Over the past twenty years, there has been a dramatic increase in obesity in the United States. Studies have shown that blacks are disproportionately impacted by obesity — 44 percent of black adults are obese compared to 33 percent of white adults.
A new study from the Bloomberg School of Public Health examined the role of patient-physician communication in the observed racial disparity and found that black patients were less likely to receive exercise and weight-reduction counseling when they visit the doctor.
Obesity, defined as a BMI greater than or equal to 30, also constitutes a major risk factor for cardiovascular disease, certain types of cancer and type II diabetes. Obesity is estimated to cost 147 billion dollars annually and is associated with annual medical costs which are 42 percent higher than among healthy weight individuals.
Increasing evidence shows that the care given for obesity is second-rate for many African American patients. For instance, most obese patients do not receive an obesity diagnosis when they visit their doctor.
Research shows that one of the most important factors that can improve obesity care is patient-physician communication. For instance, one study shows physicians are more likely to believe their patients when they say that they are trying to lose weight or exercise regularly if they are not obese.
Studies from 2003-2006 show that the proportion of obese adults told that they were overweight was significantly lower for blacks than for whites; this may be explained by suboptimal obesity care for blacks.
Increasing attention has been directed towards one factor that may cause poor communication race concordance between patients and clinicians — race concordance.
Previous studies have shown that patients in race-concordant relationships with their physicians, or patients who have doctors who are the same race as they are, receive better quality of care, have longer visits and more participatory decision-making, more timely receipt of treatment, greater use of needed medical services, less delay in seeking care, more preventative care and greater patient satisfaction with their provider and healthcare.
A group of researchers, led by Sara N. Bleich, assistant professor of Health Policy and Management at the Bloomberg School of Public Health, sought to explore these relationships specifically focusing on obesity care.
Using data obtained from the 2005-2007 National Ambulatory Medical Care Surveys (NAMCS), the team analyzed over 22,000 patients over the age of 20 who were seeing physicians in the specialties of general or family practice and general internal medicine.
The results revealed that race concordance did not play a significant role in determining the quality of obesity care among patients.
Overall, the study showed that visits by black patients include less exercise counseling than visits by white patients when they see white doctors and less weight-reduction counseling than white patients when they see black doctors.
“It totally surprised me,” Bleich said in an interview with the Baltimore Sun. “I went in thinking race concordance would matter. Some studies say it has a positive impact; some say it’s negative. But my sense was that it would matter. But what was super-surprising was if you are a black, obese patient, you are less likely in general to get care, and that was really discouraging.”
Besides race concordance, which proved to be insignificant, several reasons were proposed for why black, obese patients might receive less obesity care than white, obese patients.
Some studies suggest that physicians hold more negative perceptions about likelihood of adherence, engagement in risk behaviors, and social resources available to black patients.
On the other hand, the low rates of weight-reduction counseling among black patients seeing black physicians may also reflect black physicians’ efforts to be culturally sensitive to their black patients. Some studies cite that blacks and whites hold different views of body image and perceptions of overweight and obesity statuses.

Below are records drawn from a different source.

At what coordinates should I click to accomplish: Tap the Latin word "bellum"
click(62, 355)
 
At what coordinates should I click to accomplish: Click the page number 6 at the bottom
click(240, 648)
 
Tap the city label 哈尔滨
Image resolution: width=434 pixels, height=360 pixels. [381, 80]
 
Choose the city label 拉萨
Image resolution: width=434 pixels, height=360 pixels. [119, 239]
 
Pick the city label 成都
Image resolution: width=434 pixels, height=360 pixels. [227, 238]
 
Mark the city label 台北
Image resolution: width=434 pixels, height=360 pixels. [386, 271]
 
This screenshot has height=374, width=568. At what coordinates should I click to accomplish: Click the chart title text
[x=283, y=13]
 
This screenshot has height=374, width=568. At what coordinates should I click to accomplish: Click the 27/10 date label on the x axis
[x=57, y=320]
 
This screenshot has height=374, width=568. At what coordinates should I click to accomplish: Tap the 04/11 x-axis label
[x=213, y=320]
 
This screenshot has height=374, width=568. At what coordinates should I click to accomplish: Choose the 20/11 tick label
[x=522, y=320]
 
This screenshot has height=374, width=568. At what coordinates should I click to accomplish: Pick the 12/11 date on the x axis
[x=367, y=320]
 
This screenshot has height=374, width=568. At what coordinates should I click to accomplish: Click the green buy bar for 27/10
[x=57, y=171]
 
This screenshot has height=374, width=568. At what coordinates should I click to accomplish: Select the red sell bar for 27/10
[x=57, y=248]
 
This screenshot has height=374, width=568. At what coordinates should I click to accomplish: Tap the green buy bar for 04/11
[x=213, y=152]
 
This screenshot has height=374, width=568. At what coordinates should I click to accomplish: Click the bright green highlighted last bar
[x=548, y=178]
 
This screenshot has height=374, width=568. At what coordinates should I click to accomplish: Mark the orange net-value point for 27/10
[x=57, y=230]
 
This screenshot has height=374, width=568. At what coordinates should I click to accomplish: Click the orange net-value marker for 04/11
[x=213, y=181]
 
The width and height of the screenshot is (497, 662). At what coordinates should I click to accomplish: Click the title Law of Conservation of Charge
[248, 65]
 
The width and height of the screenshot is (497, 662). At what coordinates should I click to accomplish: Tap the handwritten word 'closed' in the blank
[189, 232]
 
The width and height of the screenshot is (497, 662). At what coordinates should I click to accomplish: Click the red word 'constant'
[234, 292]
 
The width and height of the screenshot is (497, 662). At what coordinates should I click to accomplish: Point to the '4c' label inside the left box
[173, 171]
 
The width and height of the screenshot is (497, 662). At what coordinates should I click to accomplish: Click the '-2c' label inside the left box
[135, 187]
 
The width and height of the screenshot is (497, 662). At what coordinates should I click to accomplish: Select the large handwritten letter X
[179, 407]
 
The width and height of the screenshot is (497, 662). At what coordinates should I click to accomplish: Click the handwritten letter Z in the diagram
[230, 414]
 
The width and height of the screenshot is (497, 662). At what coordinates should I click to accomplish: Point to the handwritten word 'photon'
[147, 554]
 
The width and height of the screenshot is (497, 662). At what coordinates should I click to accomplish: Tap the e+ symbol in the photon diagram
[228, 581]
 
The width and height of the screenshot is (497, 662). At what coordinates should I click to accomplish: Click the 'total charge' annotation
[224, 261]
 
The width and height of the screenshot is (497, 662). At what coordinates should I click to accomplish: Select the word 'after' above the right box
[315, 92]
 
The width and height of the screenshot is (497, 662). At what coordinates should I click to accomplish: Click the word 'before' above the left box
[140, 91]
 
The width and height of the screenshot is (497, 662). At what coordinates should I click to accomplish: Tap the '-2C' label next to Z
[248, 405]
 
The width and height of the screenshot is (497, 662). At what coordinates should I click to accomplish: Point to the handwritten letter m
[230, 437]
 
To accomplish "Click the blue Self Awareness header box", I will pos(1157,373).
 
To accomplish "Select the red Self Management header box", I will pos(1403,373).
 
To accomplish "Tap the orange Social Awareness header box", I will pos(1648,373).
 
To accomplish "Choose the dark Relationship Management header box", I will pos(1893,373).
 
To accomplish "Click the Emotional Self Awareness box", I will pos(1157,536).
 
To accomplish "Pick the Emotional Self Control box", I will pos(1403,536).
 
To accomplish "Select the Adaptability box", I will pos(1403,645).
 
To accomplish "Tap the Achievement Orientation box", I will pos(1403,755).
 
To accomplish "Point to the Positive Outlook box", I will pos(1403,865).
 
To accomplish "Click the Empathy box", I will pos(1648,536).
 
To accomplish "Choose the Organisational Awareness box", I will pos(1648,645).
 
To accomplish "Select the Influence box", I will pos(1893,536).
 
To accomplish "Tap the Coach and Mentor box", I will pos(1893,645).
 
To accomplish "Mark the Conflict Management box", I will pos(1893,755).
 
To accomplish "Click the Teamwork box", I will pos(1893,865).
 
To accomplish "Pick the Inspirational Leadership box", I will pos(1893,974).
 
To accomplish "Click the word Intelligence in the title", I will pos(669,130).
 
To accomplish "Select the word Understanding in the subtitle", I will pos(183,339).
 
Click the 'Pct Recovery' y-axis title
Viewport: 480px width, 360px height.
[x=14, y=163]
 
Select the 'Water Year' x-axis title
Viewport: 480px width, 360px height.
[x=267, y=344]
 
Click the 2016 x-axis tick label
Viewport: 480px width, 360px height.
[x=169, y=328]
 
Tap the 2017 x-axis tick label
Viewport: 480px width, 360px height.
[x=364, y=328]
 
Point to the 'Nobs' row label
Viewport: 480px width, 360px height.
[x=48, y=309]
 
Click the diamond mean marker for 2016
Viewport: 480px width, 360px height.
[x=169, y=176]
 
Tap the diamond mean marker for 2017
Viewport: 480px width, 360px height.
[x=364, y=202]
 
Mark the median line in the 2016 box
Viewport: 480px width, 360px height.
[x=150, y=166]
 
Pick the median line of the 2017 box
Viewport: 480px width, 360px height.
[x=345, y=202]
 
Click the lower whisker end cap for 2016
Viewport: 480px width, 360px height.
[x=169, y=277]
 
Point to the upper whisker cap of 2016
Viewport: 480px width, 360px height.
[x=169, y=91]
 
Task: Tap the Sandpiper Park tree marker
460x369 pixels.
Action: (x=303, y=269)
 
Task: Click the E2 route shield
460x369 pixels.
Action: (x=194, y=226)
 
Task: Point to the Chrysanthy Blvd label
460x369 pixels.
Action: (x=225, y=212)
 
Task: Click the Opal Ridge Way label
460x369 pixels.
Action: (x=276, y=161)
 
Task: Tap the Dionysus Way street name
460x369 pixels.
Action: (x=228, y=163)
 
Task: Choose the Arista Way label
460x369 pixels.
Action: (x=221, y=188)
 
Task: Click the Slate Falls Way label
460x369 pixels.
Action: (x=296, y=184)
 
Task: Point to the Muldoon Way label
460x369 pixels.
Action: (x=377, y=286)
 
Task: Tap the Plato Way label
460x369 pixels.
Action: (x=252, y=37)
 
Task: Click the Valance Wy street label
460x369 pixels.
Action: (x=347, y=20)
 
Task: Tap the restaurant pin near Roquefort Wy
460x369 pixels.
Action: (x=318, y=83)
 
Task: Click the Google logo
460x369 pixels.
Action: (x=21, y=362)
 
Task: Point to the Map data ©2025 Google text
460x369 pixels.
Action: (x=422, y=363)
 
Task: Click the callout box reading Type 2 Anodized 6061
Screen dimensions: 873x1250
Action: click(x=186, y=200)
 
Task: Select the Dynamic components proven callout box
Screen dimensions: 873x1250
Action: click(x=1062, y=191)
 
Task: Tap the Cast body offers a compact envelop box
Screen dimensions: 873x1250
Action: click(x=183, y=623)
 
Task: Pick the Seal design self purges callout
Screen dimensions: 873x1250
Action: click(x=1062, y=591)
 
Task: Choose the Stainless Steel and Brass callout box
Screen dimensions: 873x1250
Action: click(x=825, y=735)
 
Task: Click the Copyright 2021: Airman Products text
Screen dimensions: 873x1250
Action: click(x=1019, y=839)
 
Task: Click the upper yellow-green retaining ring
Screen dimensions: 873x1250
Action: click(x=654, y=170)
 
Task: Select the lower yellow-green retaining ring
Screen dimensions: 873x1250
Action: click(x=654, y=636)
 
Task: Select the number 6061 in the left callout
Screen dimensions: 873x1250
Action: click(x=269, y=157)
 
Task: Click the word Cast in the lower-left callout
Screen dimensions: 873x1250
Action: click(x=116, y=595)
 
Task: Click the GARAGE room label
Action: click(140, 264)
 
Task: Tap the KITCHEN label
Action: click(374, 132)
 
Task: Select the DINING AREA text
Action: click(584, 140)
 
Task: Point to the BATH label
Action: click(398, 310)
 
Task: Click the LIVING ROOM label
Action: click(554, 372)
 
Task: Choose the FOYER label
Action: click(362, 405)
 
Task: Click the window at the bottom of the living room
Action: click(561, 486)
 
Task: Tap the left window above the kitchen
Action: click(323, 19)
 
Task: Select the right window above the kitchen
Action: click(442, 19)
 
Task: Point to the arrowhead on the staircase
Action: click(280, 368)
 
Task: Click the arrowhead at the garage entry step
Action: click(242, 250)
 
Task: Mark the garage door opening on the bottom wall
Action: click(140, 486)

Physicians also just may not be getting enough training or resources to provide weight-related counseling to their obese patients, regardless of race.
The finding of low rates of weight-related counseling may be a reflection of general physician stigma toward obesity as well as lower physician respect toward patients with a higher BMI.
Furthermore, other factors including the patient’s gender, age and comorbidity risk status as well as characteristics of the clinical encounter such as type of visit, and time spent with the doctor can influence the physician’s decision to give weight-related counseling.